![]() |
Sun ONE Portal Server Developer's Guide |
This chapter describes the search engine robot and the application programming interface (API) used to create plug-in robot application functions (RAFs).
Note For more information on the Search Engine Robot, see the Sun ONE Portal Server Administrator's Guide.
This chapter covers the following topics:
Search Engine Robot Overview
A search engine robot is an agent that identifies and reports on resources in its domains; it does so by using two kinds of filters: an enumerator filter and a generator filter.
The enumerator filter locates resources by using network protocols. It tests each resource, and, if it meets the selection criteria, it is enumerated. For example, the enumerator filter can extract hypertext links from an HTML file and use the links to find additional resources.

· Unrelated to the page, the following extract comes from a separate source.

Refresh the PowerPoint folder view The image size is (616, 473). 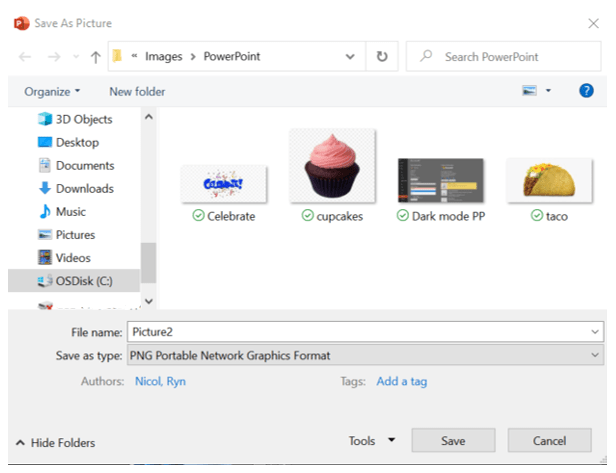pos(381,57)
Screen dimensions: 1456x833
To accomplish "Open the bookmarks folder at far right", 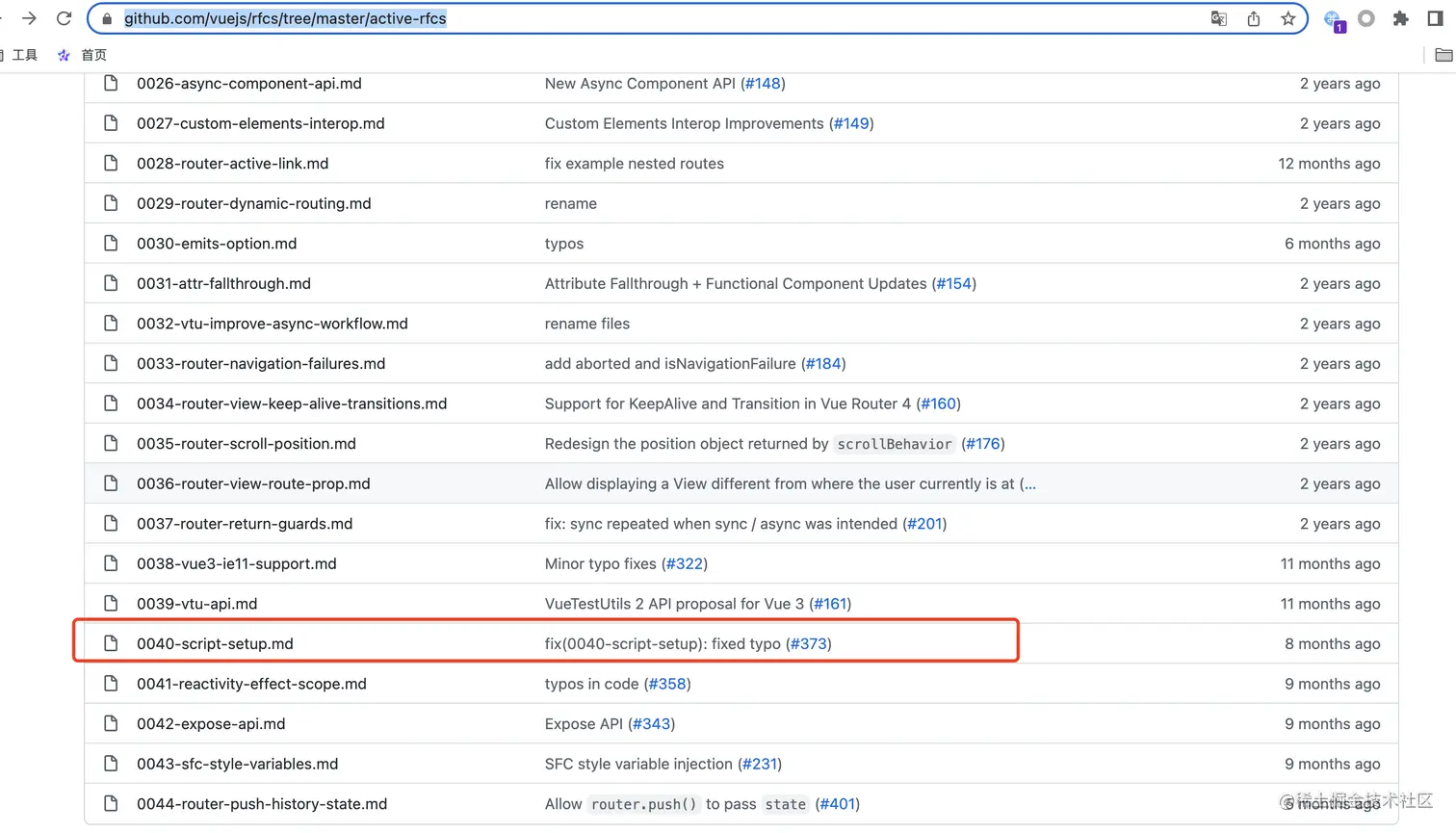I will [1443, 55].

The generator filter tests each resource to determine if a resource description (RD) should be created. If the resource passes the test, the generator creates an RD which is stored in the search engine database.
How the Robot Works
Figure 5-1 illustrates how the search engine robot works.
Figure 5-1    How the Robot Works
![]()
In Figure 5-1, the robot examines URLs and their associated network resources. Each resource is tested by both the enumerator and the generator. If the resource passes the enumeration test, the robot checks it for additional URLs. If the resource passes the generator test, the robot generates a resource description that is stored in the search engine database.
Robot Configuration Files
Robot configuration files define the behavior of the search engine robots. These files reside in the directory /var/opt/SUNWps/serverinstance/URI/config. Table 5-1 provides a description of each of the robot configuration files:
It is recommended that you use the administration user interface to edit these configuration files.
The Filtering Process
The robot uses filters to determine which resources to process and how to process them. When the robot discovers references to resources as well as the resources themselves, it applies filters to each resource in order to enumerate it and to determine whether or not to generate a resource description to store in the search engine database.
The robot examines one or more starting point URLs, applies the filters, and then applies the filters to the URLs spawned by enumerating the starting point URLs, and so on. Note that the starting point URLs are defined in the filterrules.conf file.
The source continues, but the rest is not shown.